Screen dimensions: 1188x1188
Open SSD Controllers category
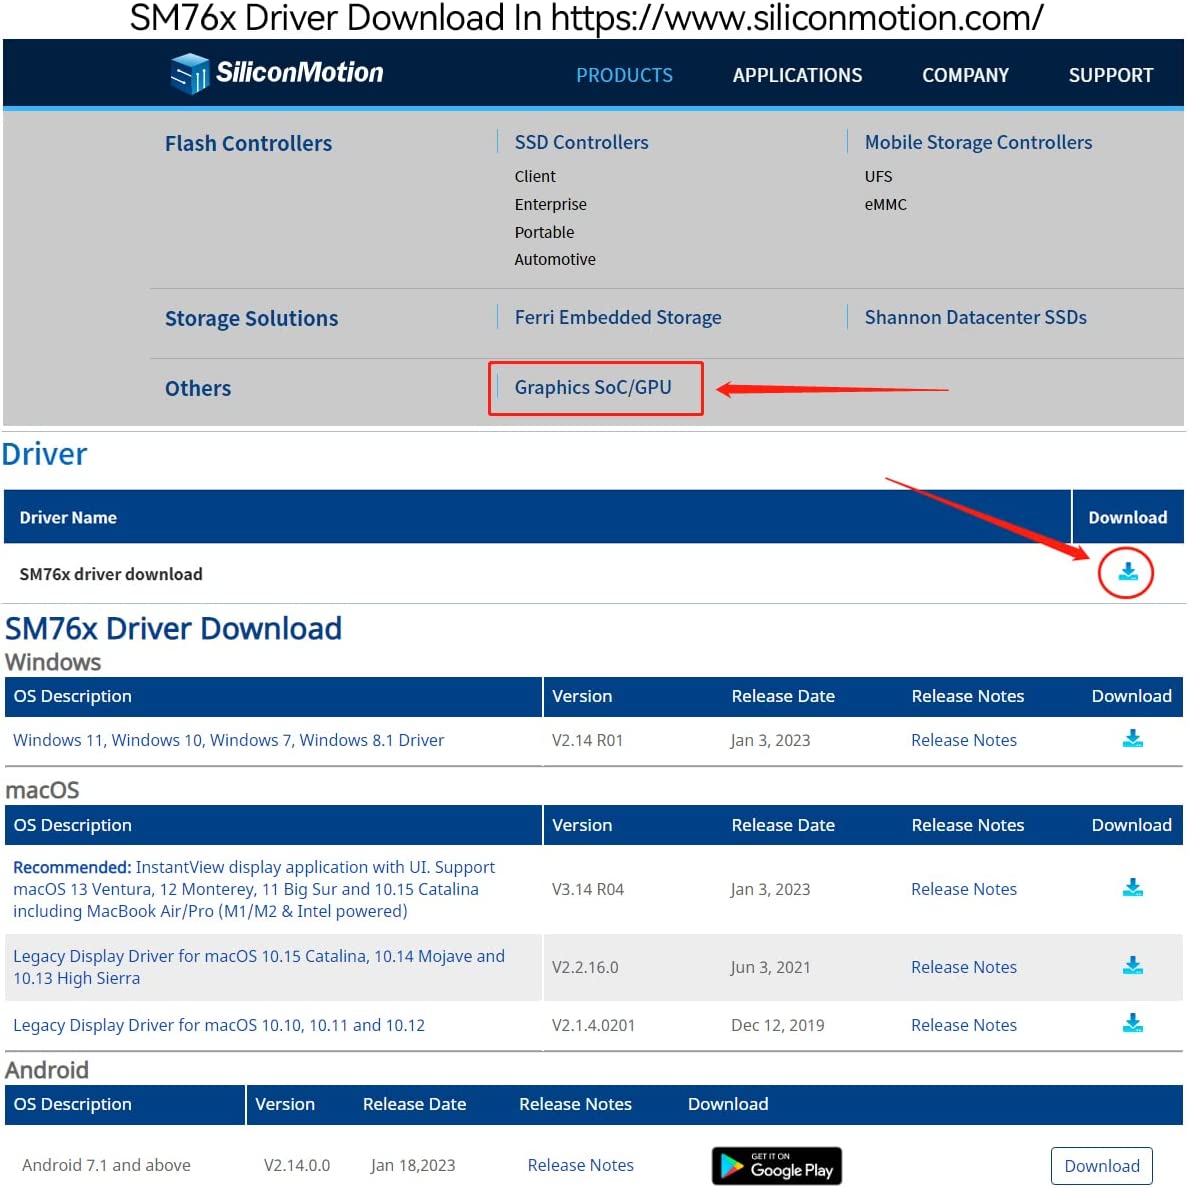(581, 143)
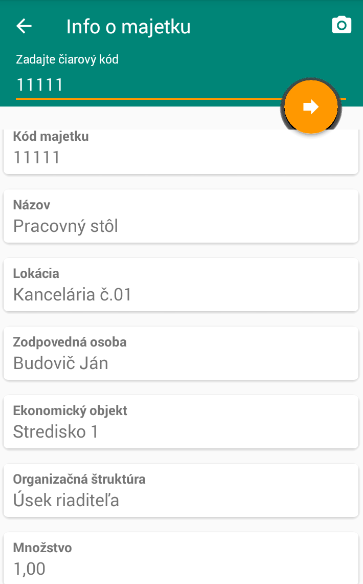The height and width of the screenshot is (584, 363).
Task: Open the camera barcode scanner icon
Action: [341, 25]
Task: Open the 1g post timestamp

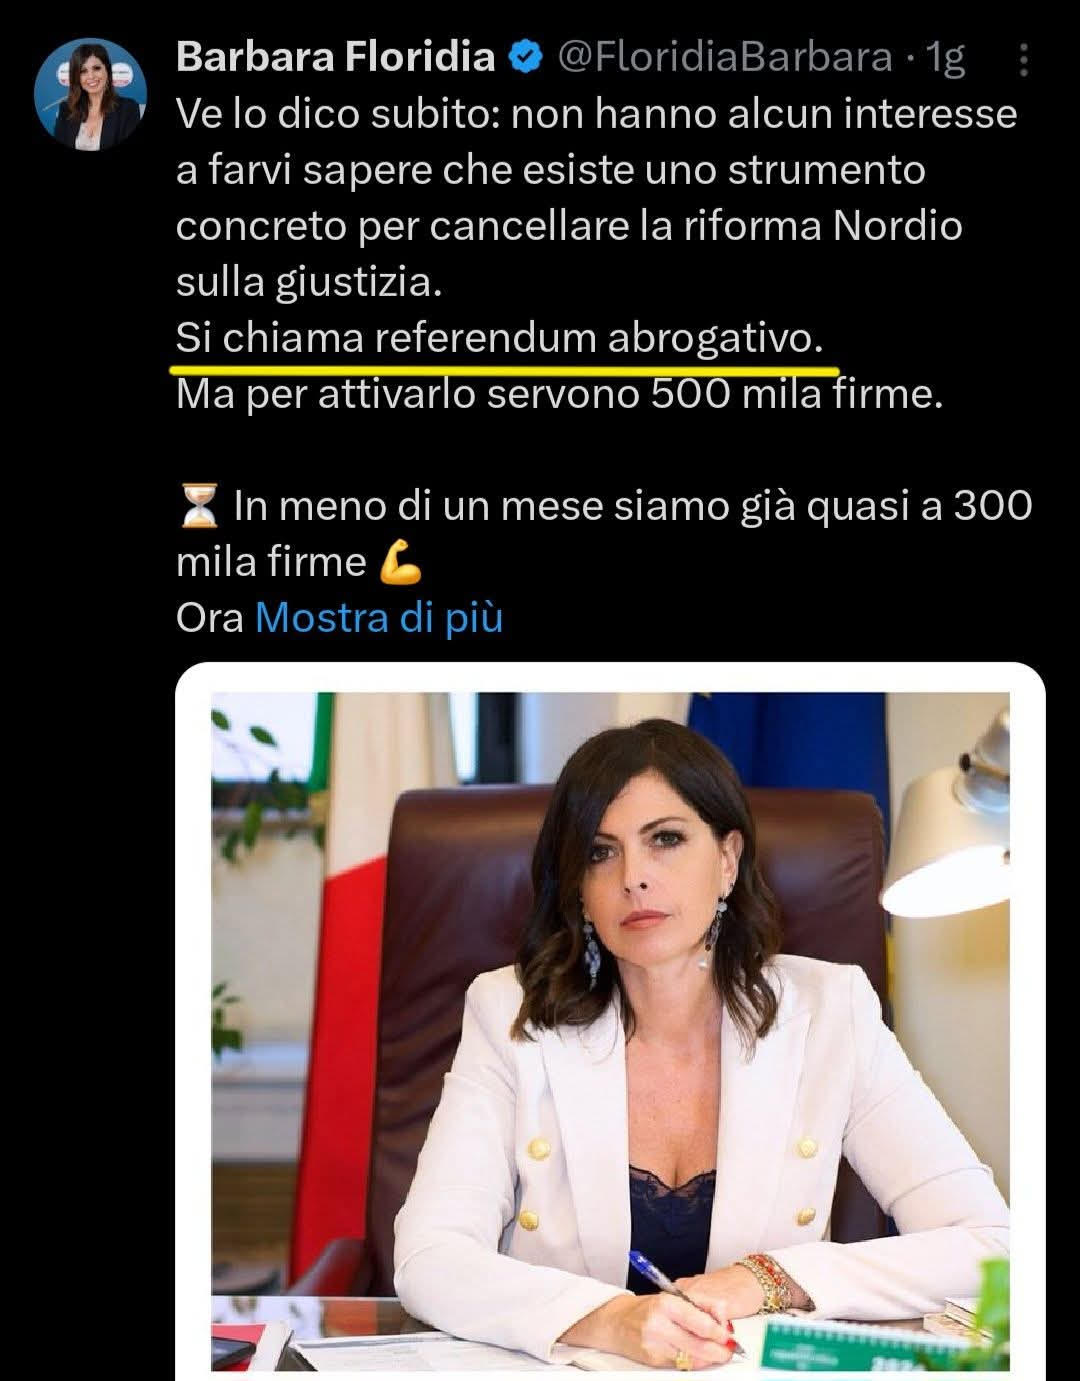Action: [945, 59]
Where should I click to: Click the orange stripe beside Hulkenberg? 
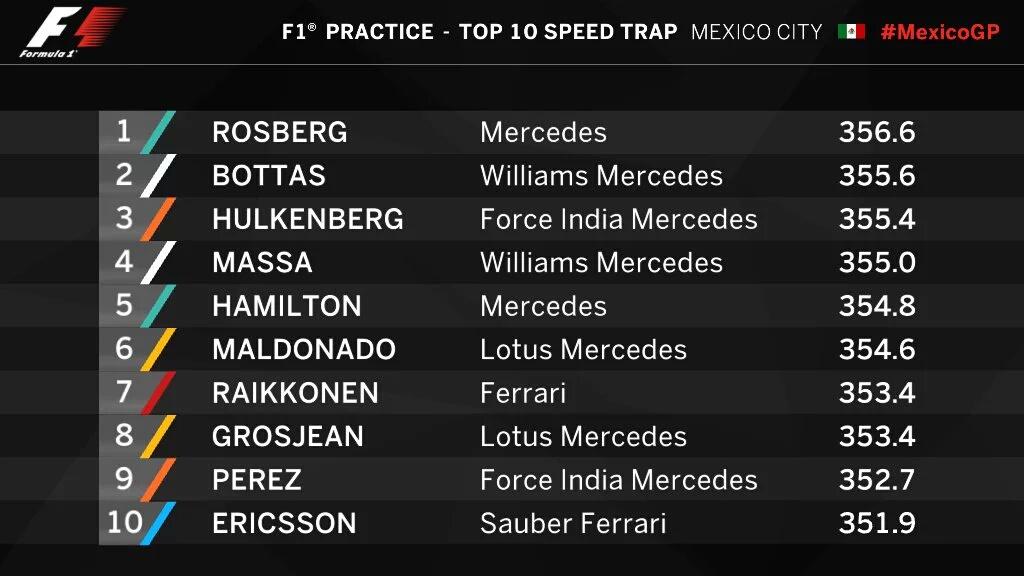pyautogui.click(x=158, y=219)
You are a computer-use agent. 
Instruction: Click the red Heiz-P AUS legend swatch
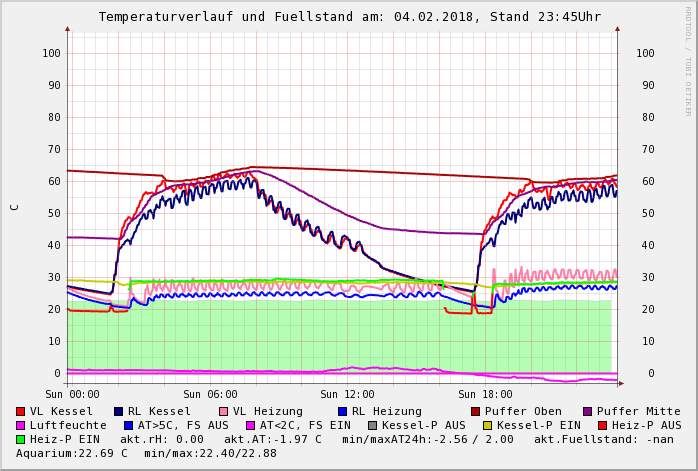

-*-*-

Reproduce every line above word for word; no images.

Screen dimensions: 1188x1188
Open SSD Controllers category
(581, 143)
The height and width of the screenshot is (584, 363).
Task: Open the camera barcode scanner icon
Action: [341, 25]
Task: Open the 1g post timestamp

Action: [945, 59]
Where should I click to: Click the orange stripe beside Hulkenberg? 
pyautogui.click(x=158, y=219)
You are a computer-use agent. 
Instruction: Click the red Heiz-P AUS legend swatch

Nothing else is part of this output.